The company has built a customer distribution network through the villagers, and is trying to promote its brand through word-of-mouth rather than impersonal advertising campaigns. A big part of that is having a strong relationship with producers and consumers.

“I share the information with all people in my company and my customers’ distribution channel... I devise the way to collect new ideas. Both workers and managers, all. We collect ideas by meeting together. I have some channels to collect information, email, Facebook, share the ideas and after we collect that we have a meeting every month to talk about that,” said Truc.

The company also took part in the i2Metrix survey, launched last year, which assesses businesses capacity for innovation in 10 areas, including the quality of human resources, levels of organizational support, and levels of adaption to market trends.


The idea is that this assessment can help businesses utilize innovation better to boost their competitiveness.

The survey offers deeper understanding of what innovation means, which is very important for Vietnamese businesses, said co-founder Tran Tri Dung.

“If you ask Vietnamese people, especially entrepreneurs and business people, ‘Is innovation important?’ They immediately tell you innovation is the most important. But then when you ask them, ‘How do you innovate?’ They cannot answer,” said Dung.

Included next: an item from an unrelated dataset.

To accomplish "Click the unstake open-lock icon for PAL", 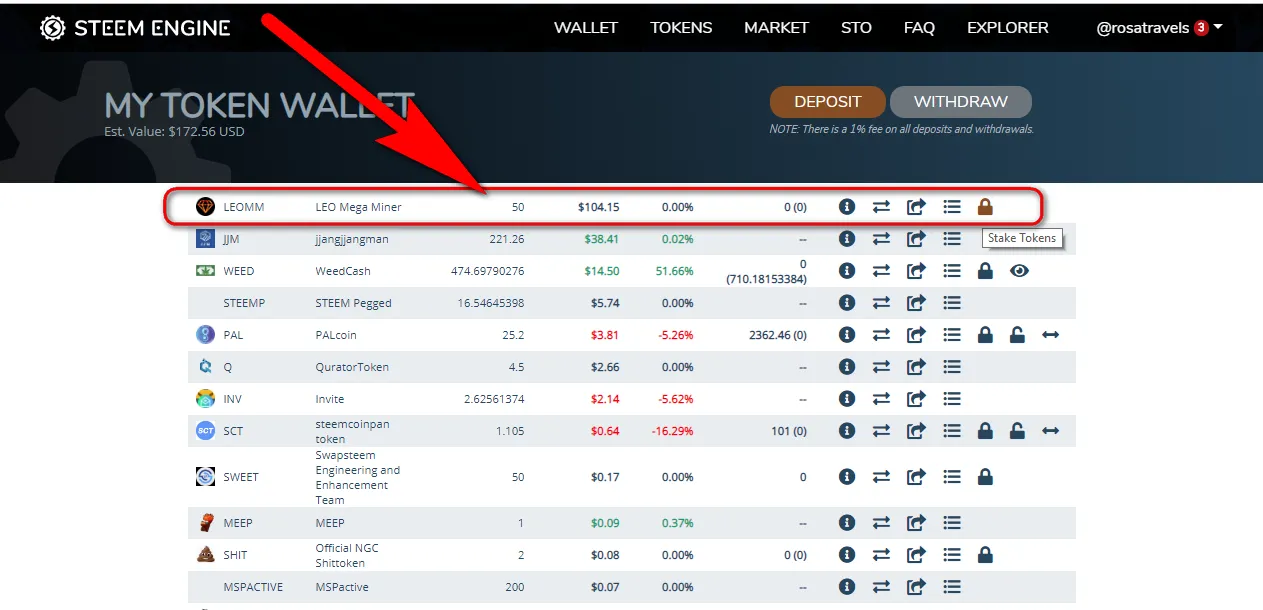I will coord(1017,335).
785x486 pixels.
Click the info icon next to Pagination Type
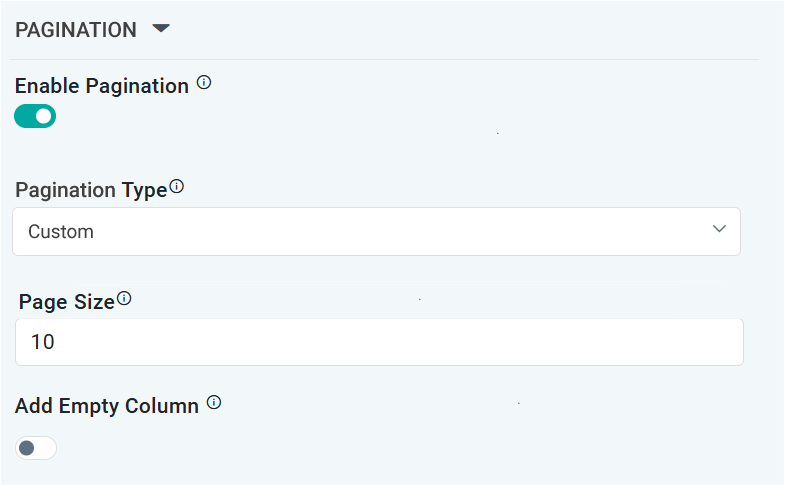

A lot of this has to do with the education system, which traditionally has been based on rote-learning and has not encouraged creative thinking.

“Most people perceive innovation as something like overnight result: after one night [a] beautiful thing comes. But what we are now trying to disseminate is that innovation is a tedious process that requires a lot of patience and principle and methodology. Without that you can’t achieve your dream,” said Dung.

Dozens of companies have taken part so far, ranging from startups to large state-owned businesses, including one outsource company in An Giang province which makes police uniforms for the United States.

Innovation has implications on a national level too, and can help avoid the “middle income trap,” an economic situation where a country is able to attain a certain income but gets stuck at that level.

Vietnam has had a very good track record of economic growth. But much of it over the last 10-15 years has been from the exploitation of natural resources and from foreign direct investment.

Now, those sources of growth need to be diversified, said Suhas Parandekar, Senior Education Economist for the World Bank.

“Vietnam has reached a stage where you need to have a deeper diversity in types of products, in product categories. With innovation you have higher productivity, higher diversity in production in the types of goods that are made and that’s a way to increase prosperity and growth,” said Parandekar.

As the economic engine of California’s Silicon Valley attests, a lot of innovation around the world comes from startup companies. However, innovation is relevant for all kinds of enterprises, Parandekar pointed out, and in Vietnam that includes state-owned businesses.

“I don’t think you can say that X cannot innovate. In fact in a modern complex economy every company needs to innovate,” said Parandekar.

Le Thanh Truc said taking part in the survey helped her think more carefully about the way they do business. The team hopes this year many more businesses will be saying the same thing.